+++ Data supplied +++

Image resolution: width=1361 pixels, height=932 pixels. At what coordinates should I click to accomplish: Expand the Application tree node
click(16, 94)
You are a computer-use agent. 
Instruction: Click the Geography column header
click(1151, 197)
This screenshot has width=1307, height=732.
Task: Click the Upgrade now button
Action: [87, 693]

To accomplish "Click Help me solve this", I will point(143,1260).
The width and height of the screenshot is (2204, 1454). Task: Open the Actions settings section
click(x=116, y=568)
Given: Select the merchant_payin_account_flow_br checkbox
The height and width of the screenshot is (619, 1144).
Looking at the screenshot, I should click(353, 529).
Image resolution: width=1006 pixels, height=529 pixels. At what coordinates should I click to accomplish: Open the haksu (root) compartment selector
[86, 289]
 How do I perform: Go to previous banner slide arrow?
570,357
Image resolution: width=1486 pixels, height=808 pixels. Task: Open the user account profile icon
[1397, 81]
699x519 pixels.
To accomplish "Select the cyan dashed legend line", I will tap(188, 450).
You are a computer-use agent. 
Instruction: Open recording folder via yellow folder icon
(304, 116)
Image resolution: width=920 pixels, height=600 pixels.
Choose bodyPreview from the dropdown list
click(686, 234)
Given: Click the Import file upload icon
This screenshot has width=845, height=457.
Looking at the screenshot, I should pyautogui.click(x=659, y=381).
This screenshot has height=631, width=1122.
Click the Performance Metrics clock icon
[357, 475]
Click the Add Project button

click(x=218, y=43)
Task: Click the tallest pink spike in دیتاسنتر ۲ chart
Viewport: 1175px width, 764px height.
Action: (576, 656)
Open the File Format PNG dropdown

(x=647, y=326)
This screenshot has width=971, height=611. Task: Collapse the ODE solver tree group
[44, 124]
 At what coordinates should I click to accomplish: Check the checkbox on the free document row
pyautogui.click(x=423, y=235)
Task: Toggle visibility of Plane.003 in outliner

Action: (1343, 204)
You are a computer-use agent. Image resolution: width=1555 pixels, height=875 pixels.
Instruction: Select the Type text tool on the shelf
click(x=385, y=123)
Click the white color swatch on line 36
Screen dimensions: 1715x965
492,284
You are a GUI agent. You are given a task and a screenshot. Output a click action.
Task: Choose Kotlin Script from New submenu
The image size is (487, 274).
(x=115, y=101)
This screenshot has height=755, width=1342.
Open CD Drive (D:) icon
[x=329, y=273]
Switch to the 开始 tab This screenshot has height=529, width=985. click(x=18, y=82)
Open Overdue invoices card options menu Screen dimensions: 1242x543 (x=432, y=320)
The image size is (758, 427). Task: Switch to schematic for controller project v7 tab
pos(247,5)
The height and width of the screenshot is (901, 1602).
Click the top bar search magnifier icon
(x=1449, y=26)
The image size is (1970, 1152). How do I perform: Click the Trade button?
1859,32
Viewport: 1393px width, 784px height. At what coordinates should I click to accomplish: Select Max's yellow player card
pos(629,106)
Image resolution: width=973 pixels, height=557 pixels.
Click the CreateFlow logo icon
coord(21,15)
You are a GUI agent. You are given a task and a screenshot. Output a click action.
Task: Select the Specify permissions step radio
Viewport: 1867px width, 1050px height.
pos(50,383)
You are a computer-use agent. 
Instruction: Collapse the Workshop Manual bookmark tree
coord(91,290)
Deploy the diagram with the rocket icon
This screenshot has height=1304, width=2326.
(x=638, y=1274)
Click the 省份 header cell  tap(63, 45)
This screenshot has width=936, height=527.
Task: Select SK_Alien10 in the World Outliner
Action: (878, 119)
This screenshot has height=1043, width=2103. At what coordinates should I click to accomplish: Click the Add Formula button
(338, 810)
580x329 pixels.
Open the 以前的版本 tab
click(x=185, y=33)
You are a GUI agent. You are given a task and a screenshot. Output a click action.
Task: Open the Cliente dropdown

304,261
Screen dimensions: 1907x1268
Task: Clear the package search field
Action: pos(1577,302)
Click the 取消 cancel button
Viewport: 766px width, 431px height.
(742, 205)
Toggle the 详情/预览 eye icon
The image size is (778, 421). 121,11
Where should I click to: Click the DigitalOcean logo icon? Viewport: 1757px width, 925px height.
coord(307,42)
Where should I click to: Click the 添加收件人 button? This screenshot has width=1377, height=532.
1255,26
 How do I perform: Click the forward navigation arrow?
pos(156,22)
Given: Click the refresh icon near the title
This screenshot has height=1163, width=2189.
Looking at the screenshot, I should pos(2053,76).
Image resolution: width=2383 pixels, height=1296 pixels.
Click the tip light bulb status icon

+++

Problem requirements:
Each line of the data is to be transcribed exactly.

Exercise result:
Image resolution: width=1361 pixels, height=932 pixels. At what coordinates should I click to accomplish: Expand the Application tree node
click(16, 94)
You are a computer-use agent. 
Instruction: Click the Geography column header
click(1151, 197)
This screenshot has width=1307, height=732.
Task: Click the Upgrade now button
Action: [87, 693]

To accomplish "Click Help me solve this", I will point(143,1260).
The width and height of the screenshot is (2204, 1454). Task: Open the Actions settings section
click(x=116, y=568)
Given: Select the merchant_payin_account_flow_br checkbox
The height and width of the screenshot is (619, 1144).
Looking at the screenshot, I should click(353, 529).
Image resolution: width=1006 pixels, height=529 pixels. At what coordinates should I click to accomplish: Open the haksu (root) compartment selector
[86, 289]
 How do I perform: Go to previous banner slide arrow?
570,357
Image resolution: width=1486 pixels, height=808 pixels. Task: Open the user account profile icon
[1397, 81]
699x519 pixels.
To accomplish "Select the cyan dashed legend line", I will tap(188, 450).
You are a computer-use agent. 
Instruction: Open recording folder via yellow folder icon
(304, 116)
Image resolution: width=920 pixels, height=600 pixels.
Choose bodyPreview from the dropdown list
click(686, 234)
Given: Click the Import file upload icon
This screenshot has width=845, height=457.
Looking at the screenshot, I should pyautogui.click(x=659, y=381).
This screenshot has height=631, width=1122.
Click the Performance Metrics clock icon
[357, 475]
Click the Add Project button

click(x=218, y=43)
Task: Click the tallest pink spike in دیتاسنتر ۲ chart
Viewport: 1175px width, 764px height.
Action: (576, 656)
Open the File Format PNG dropdown

(x=647, y=326)
This screenshot has width=971, height=611. Task: Collapse the ODE solver tree group
[44, 124]
 At what coordinates should I click to accomplish: Check the checkbox on the free document row
pyautogui.click(x=423, y=235)
Task: Toggle visibility of Plane.003 in outliner

Action: (1343, 204)
You are a computer-use agent. Image resolution: width=1555 pixels, height=875 pixels.
Instruction: Select the Type text tool on the shelf
click(x=385, y=123)
Click the white color swatch on line 36
Screen dimensions: 1715x965
492,284
You are a GUI agent. You are given a task and a screenshot. Output a click action.
Task: Choose Kotlin Script from New submenu
The image size is (487, 274).
(x=115, y=101)
This screenshot has height=755, width=1342.
Open CD Drive (D:) icon
[x=329, y=273]
Switch to the 开始 tab This screenshot has height=529, width=985. click(x=18, y=82)
Open Overdue invoices card options menu Screen dimensions: 1242x543 (x=432, y=320)
The image size is (758, 427). Task: Switch to schematic for controller project v7 tab
pos(247,5)
The height and width of the screenshot is (901, 1602).
Click the top bar search magnifier icon
(x=1449, y=26)
The image size is (1970, 1152). How do I perform: Click the Trade button?
1859,32
Viewport: 1393px width, 784px height. At what coordinates should I click to accomplish: Select Max's yellow player card
pos(629,106)
Image resolution: width=973 pixels, height=557 pixels.
Click the CreateFlow logo icon
coord(21,15)
You are a GUI agent. You are given a task and a screenshot. Output a click action.
Task: Select the Specify permissions step radio
Viewport: 1867px width, 1050px height.
pos(50,383)
You are a computer-use agent. 
Instruction: Collapse the Workshop Manual bookmark tree
coord(91,290)
Deploy the diagram with the rocket icon
This screenshot has height=1304, width=2326.
(x=638, y=1274)
Click the 省份 header cell  tap(63, 45)
This screenshot has width=936, height=527.
Task: Select SK_Alien10 in the World Outliner
Action: (878, 119)
This screenshot has height=1043, width=2103. At what coordinates should I click to accomplish: Click the Add Formula button
(338, 810)
580x329 pixels.
Open the 以前的版本 tab
click(x=185, y=33)
You are a GUI agent. You are given a task and a screenshot. Output a click action.
Task: Open the Cliente dropdown

304,261
Screen dimensions: 1907x1268
Task: Clear the package search field
Action: pos(1577,302)
Click the 取消 cancel button
Viewport: 766px width, 431px height.
(742, 205)
Toggle the 详情/预览 eye icon
The image size is (778, 421). 121,11
Where should I click to: Click the DigitalOcean logo icon? Viewport: 1757px width, 925px height.
coord(307,42)
Where should I click to: Click the 添加收件人 button? This screenshot has width=1377, height=532.
1255,26
 How do I perform: Click the forward navigation arrow?
pos(156,22)
Given: Click the refresh icon near the title
This screenshot has height=1163, width=2189.
Looking at the screenshot, I should pos(2053,76).
Image resolution: width=2383 pixels, height=1296 pixels.
Click the tip light bulb status icon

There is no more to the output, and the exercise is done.